■ **Exercise description**
All the data below needs to be retyped exactly as shown.
- Opening Delimiter -
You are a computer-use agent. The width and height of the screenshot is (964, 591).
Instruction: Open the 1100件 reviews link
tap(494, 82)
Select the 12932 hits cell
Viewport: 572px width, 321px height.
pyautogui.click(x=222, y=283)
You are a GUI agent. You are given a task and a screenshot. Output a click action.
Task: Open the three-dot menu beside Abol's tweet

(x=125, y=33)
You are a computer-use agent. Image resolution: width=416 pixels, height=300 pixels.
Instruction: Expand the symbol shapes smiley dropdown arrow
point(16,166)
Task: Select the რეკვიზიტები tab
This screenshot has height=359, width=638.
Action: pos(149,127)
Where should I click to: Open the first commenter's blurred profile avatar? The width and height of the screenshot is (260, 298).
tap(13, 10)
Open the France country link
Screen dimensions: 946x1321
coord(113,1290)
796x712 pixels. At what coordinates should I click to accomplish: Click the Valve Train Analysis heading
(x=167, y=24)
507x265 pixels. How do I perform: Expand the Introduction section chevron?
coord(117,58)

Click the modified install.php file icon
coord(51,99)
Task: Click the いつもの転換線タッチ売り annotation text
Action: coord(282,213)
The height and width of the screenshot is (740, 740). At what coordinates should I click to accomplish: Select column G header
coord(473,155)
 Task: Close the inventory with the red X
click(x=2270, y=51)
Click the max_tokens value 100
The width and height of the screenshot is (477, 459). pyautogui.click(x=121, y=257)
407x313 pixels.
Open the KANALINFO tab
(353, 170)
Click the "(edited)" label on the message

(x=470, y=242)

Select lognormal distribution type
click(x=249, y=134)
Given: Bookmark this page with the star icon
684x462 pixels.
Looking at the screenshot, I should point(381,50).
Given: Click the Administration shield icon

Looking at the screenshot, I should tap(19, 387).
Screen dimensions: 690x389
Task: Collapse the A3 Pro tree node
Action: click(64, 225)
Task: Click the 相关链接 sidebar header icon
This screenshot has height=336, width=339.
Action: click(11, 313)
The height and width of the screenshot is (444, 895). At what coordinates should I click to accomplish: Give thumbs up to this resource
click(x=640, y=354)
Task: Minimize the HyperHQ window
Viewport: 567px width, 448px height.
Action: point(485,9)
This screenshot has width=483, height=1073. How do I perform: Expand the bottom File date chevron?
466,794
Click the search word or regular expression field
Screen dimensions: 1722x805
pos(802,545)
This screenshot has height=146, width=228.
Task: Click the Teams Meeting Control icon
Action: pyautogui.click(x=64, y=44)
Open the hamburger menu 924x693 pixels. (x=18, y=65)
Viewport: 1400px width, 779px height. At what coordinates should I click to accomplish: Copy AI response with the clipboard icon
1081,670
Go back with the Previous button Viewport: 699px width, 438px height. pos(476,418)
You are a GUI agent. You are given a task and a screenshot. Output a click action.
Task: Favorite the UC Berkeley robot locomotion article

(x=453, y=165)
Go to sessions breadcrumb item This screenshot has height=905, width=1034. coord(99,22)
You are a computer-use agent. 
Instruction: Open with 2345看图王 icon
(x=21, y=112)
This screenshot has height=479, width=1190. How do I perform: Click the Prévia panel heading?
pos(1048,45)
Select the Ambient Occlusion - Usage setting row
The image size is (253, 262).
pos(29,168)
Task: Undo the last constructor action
- Closing Delimiter -
■ **Exercise response**
You are a computer-use agent. The width and height of the screenshot is (964, 591).
Instruction: Open the 1100件 reviews link
tap(494, 82)
Select the 12932 hits cell
Viewport: 572px width, 321px height.
pyautogui.click(x=222, y=283)
You are a GUI agent. You are given a task and a screenshot. Output a click action.
Task: Open the three-dot menu beside Abol's tweet

(x=125, y=33)
You are a computer-use agent. Image resolution: width=416 pixels, height=300 pixels.
Instruction: Expand the symbol shapes smiley dropdown arrow
point(16,166)
Task: Select the რეკვიზიტები tab
This screenshot has height=359, width=638.
Action: pos(149,127)
Where should I click to: Open the first commenter's blurred profile avatar? The width and height of the screenshot is (260, 298).
tap(13, 10)
Open the France country link
Screen dimensions: 946x1321
coord(113,1290)
796x712 pixels. At what coordinates should I click to accomplish: Click the Valve Train Analysis heading
(x=167, y=24)
507x265 pixels. How do I perform: Expand the Introduction section chevron?
coord(117,58)

Click the modified install.php file icon
coord(51,99)
Task: Click the いつもの転換線タッチ売り annotation text
Action: coord(282,213)
The height and width of the screenshot is (740, 740). At what coordinates should I click to accomplish: Select column G header
coord(473,155)
 Task: Close the inventory with the red X
click(x=2270, y=51)
Click the max_tokens value 100
The width and height of the screenshot is (477, 459). pyautogui.click(x=121, y=257)
407x313 pixels.
Open the KANALINFO tab
(353, 170)
Click the "(edited)" label on the message

(x=470, y=242)

Select lognormal distribution type
click(x=249, y=134)
Given: Bookmark this page with the star icon
684x462 pixels.
Looking at the screenshot, I should point(381,50).
Given: Click the Administration shield icon

Looking at the screenshot, I should tap(19, 387).
Screen dimensions: 690x389
Task: Collapse the A3 Pro tree node
Action: click(64, 225)
Task: Click the 相关链接 sidebar header icon
This screenshot has height=336, width=339.
Action: click(11, 313)
The height and width of the screenshot is (444, 895). At what coordinates should I click to accomplish: Give thumbs up to this resource
click(x=640, y=354)
Task: Minimize the HyperHQ window
Viewport: 567px width, 448px height.
Action: point(485,9)
This screenshot has width=483, height=1073. How do I perform: Expand the bottom File date chevron?
466,794
Click the search word or regular expression field
Screen dimensions: 1722x805
pos(802,545)
This screenshot has height=146, width=228.
Task: Click the Teams Meeting Control icon
Action: pyautogui.click(x=64, y=44)
Open the hamburger menu 924x693 pixels. (x=18, y=65)
Viewport: 1400px width, 779px height. At what coordinates should I click to accomplish: Copy AI response with the clipboard icon
1081,670
Go back with the Previous button Viewport: 699px width, 438px height. pos(476,418)
You are a GUI agent. You are given a task and a screenshot. Output a click action.
Task: Favorite the UC Berkeley robot locomotion article

(x=453, y=165)
Go to sessions breadcrumb item This screenshot has height=905, width=1034. coord(99,22)
You are a computer-use agent. 
Instruction: Open with 2345看图王 icon
(x=21, y=112)
This screenshot has height=479, width=1190. How do I perform: Click the Prévia panel heading?
pos(1048,45)
Select the Ambient Occlusion - Usage setting row
The image size is (253, 262).
pos(29,168)
Task: Undo the last constructor action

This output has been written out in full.